Pantalar dislocation is defined as simultaneous dislocation of tibiotalar, subtalar, and talonavicular joints (Figure 1). Because it is a high-energy injury, native ligaments and capsules around the talus are disrupted. It is one of the most disabling and potentially catastrophic injuries to the ankle and foot. Several associated complications may occur, such as arthrosis of surrounding joints, osteonecrosis, and talar collapse, with ensuing leg length discrepancy, alteration in foot and ankle biomechanics, and limitations in daily activities. Secondary reconstructive surgeries may be proposed to alleviate pain and to improve function.[1,2] Because these injuries are rare, no epidemiologic study exists regarding incidence and late function of pantalar dislocation.

Figure 1.

Radiographs demonstrating a 52-year-old diabetic woman with closed pantalar dislocation accompanying medial malleolus fracture. Anterior-posterior (A) and lateral (B) plain radiographs on arrival are shown. Postoperative anterior-posterior (C) and lateral (D) radiographs of the ankle joint demonstrate reduction and fixation.

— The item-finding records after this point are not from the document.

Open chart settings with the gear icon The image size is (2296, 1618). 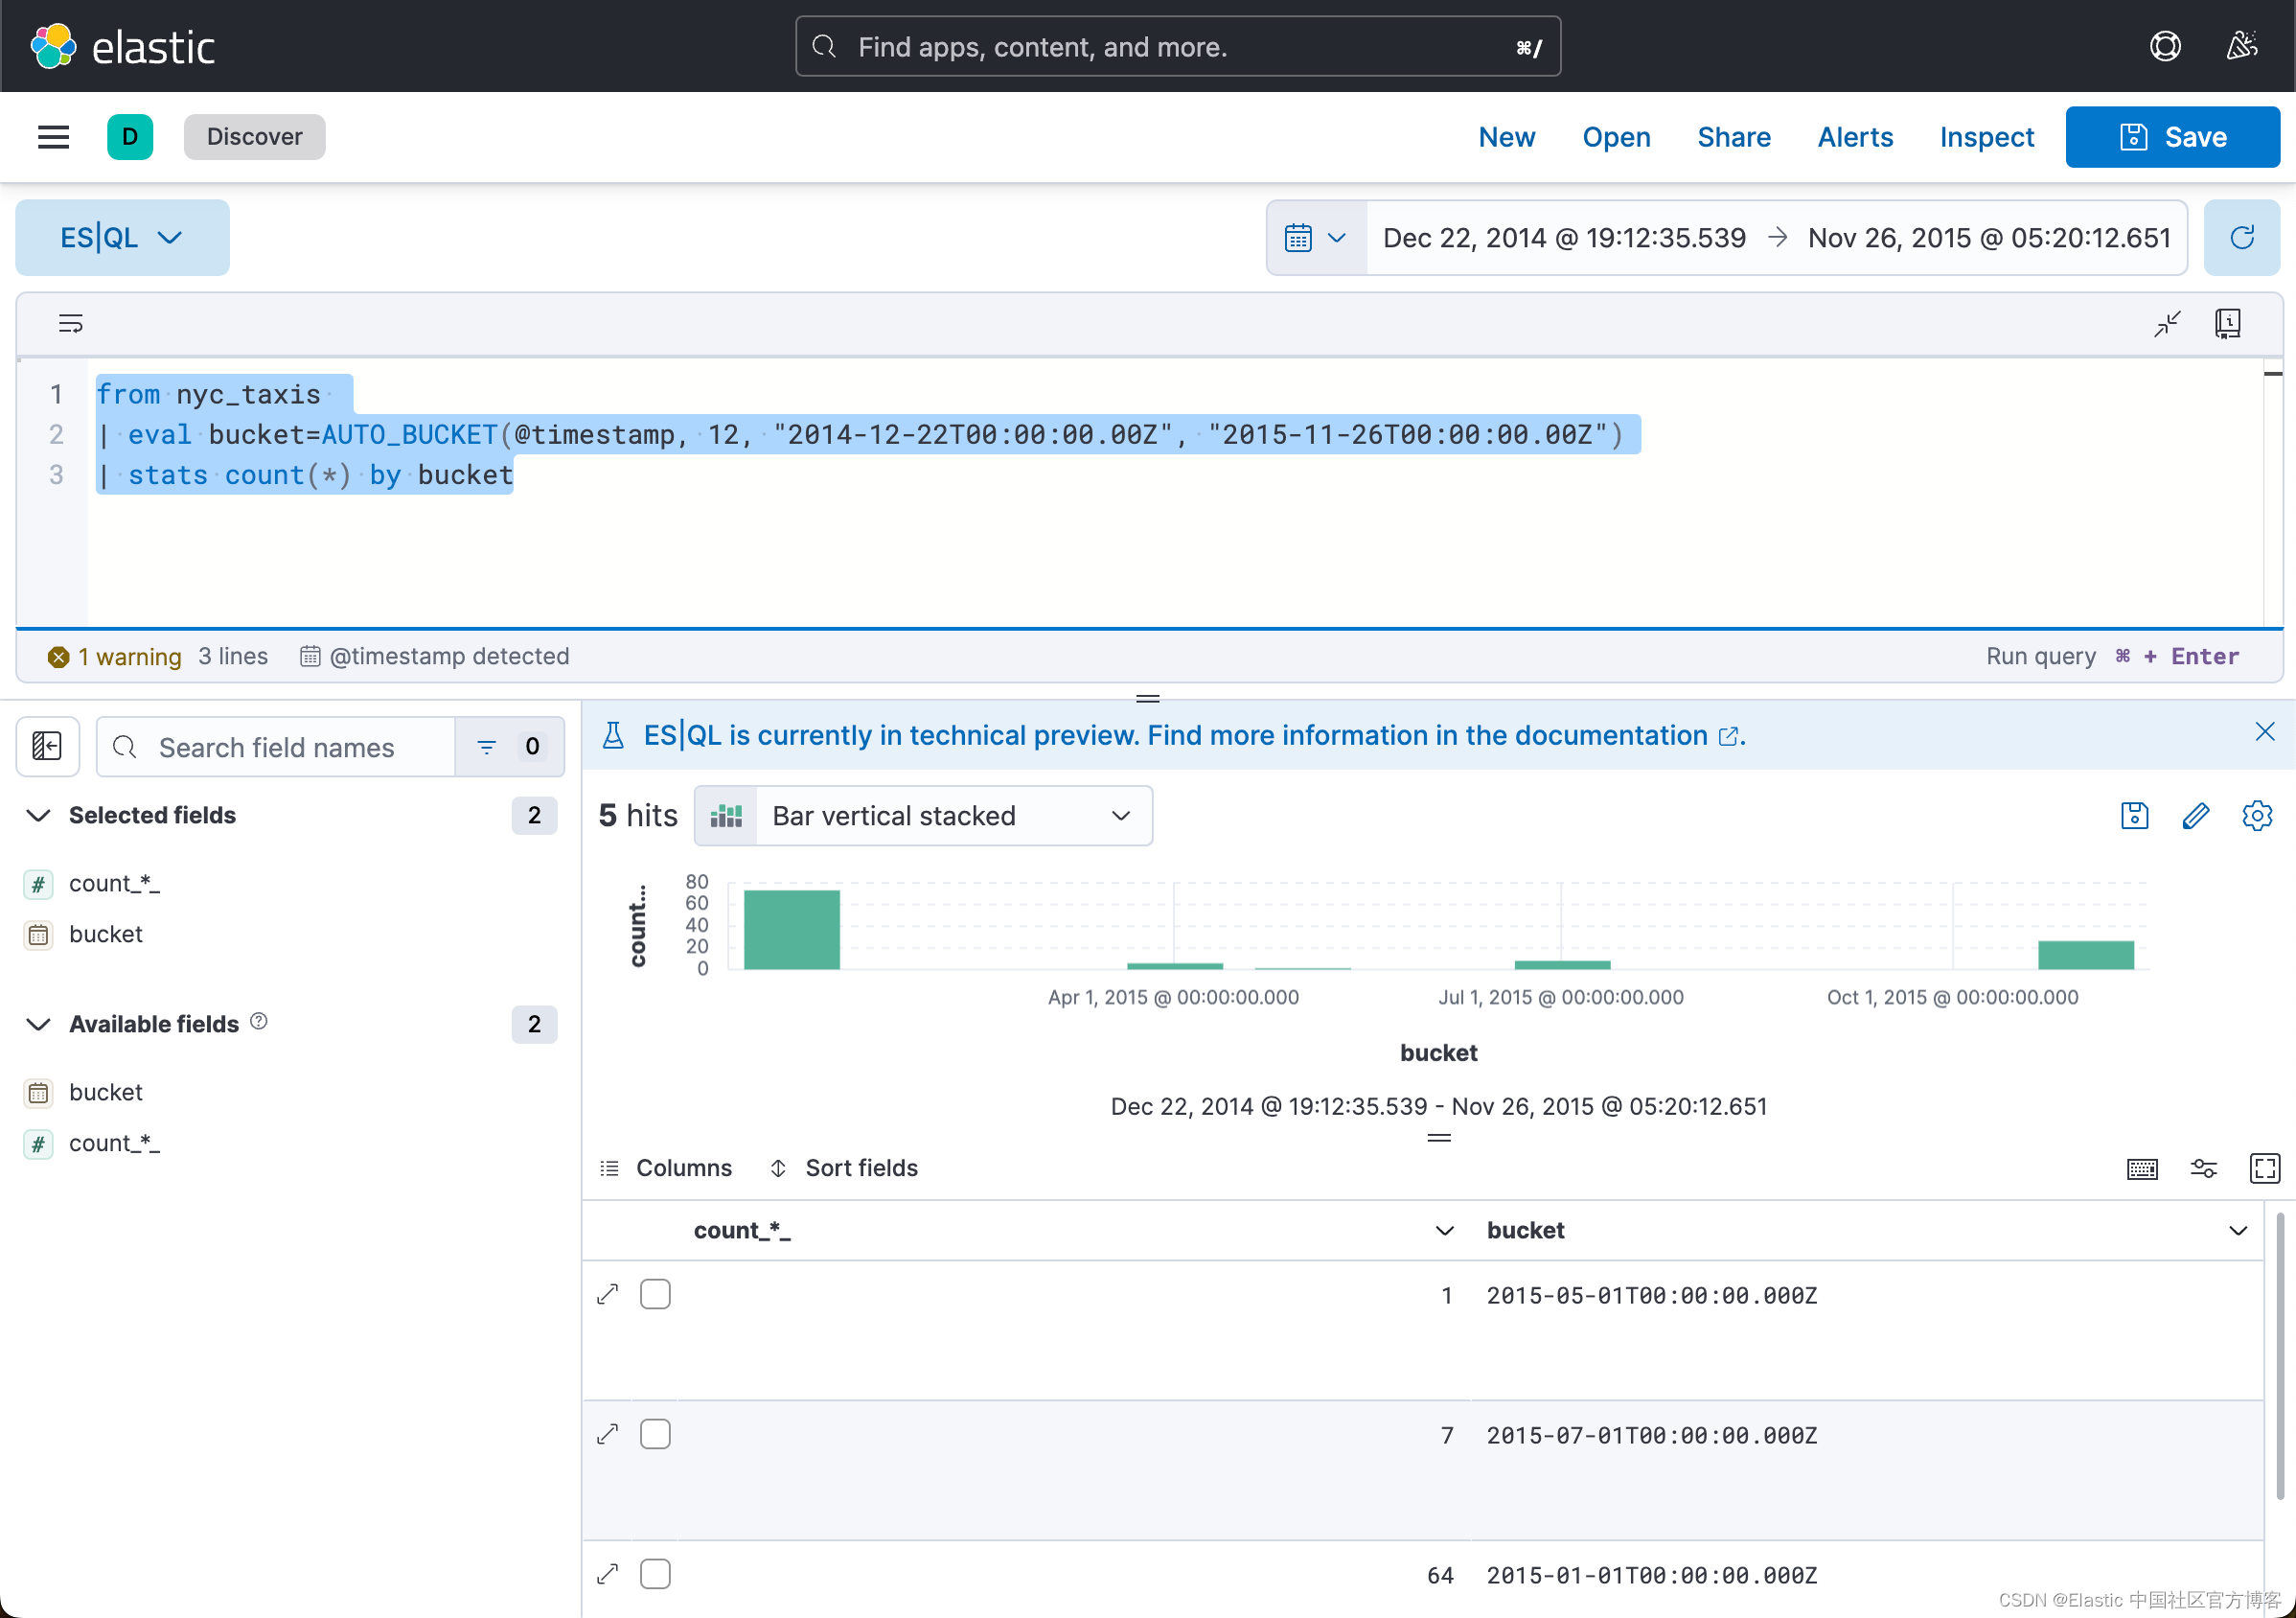2258,816
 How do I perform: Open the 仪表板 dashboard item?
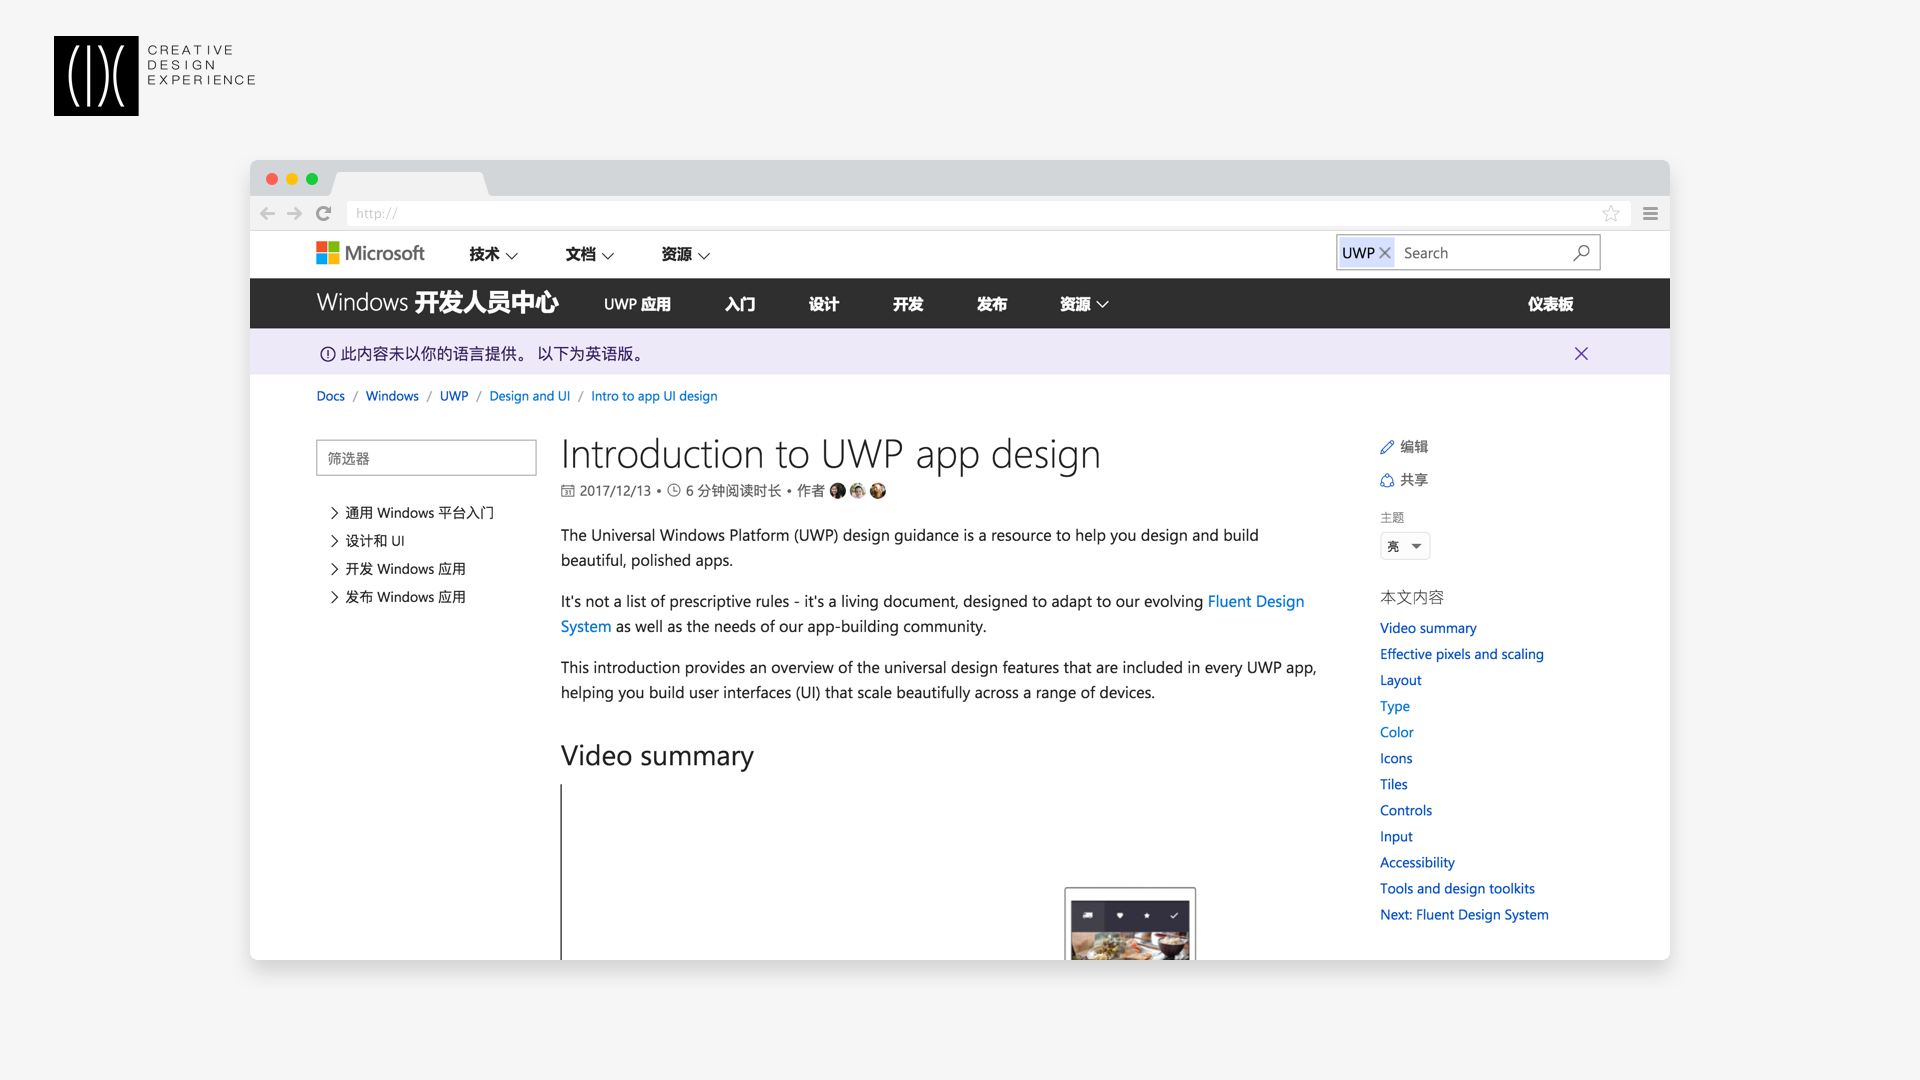[x=1550, y=304]
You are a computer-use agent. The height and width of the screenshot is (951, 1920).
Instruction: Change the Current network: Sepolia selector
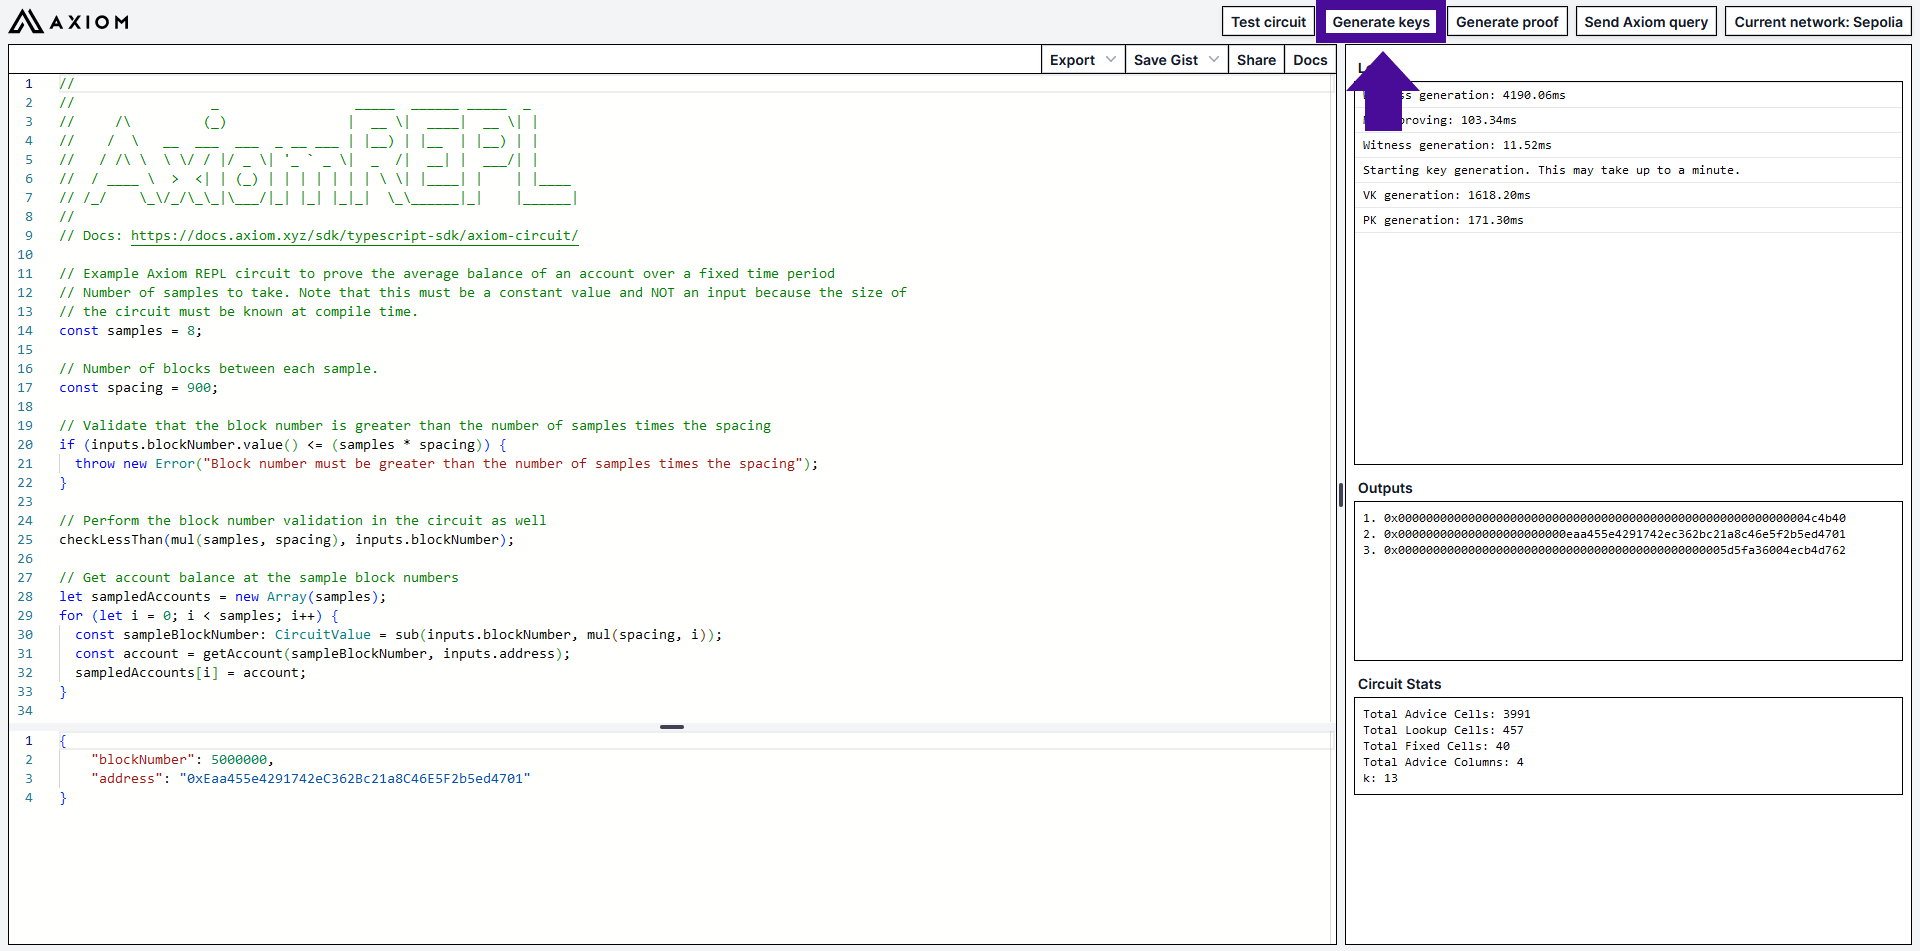click(x=1817, y=22)
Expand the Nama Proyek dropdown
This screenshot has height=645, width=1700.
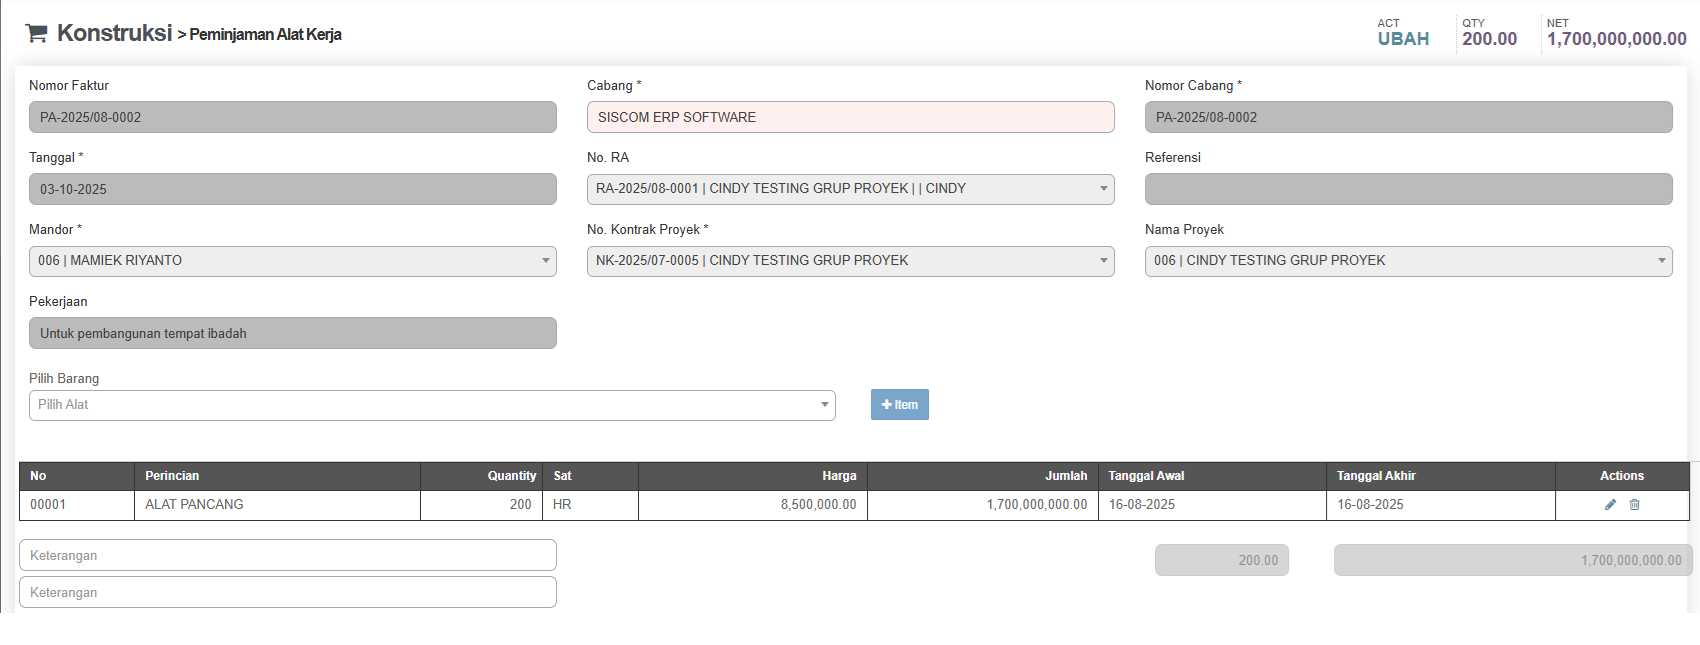coord(1408,261)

Most pantalar dislocation cases are open injuries.[3] Although some authors conducted a literature review after presenting a closed pantalar dislocation case report,[4,5] to our knowledge, no previous extensive literature review exists on closed pantalar dislocation to assess the treatments and outcomes after this devastating injury. The aim of this review article was to evaluate and analyze patients and injury features, associated injuries, different treatments, outcomes, and complications in previous reports and case series. A secondary goal was to optimize treatment recommendations, including closed reduction versus open reduction for closed pantalar dislocation, in effort to mitigate complications and to enhance functional outcome.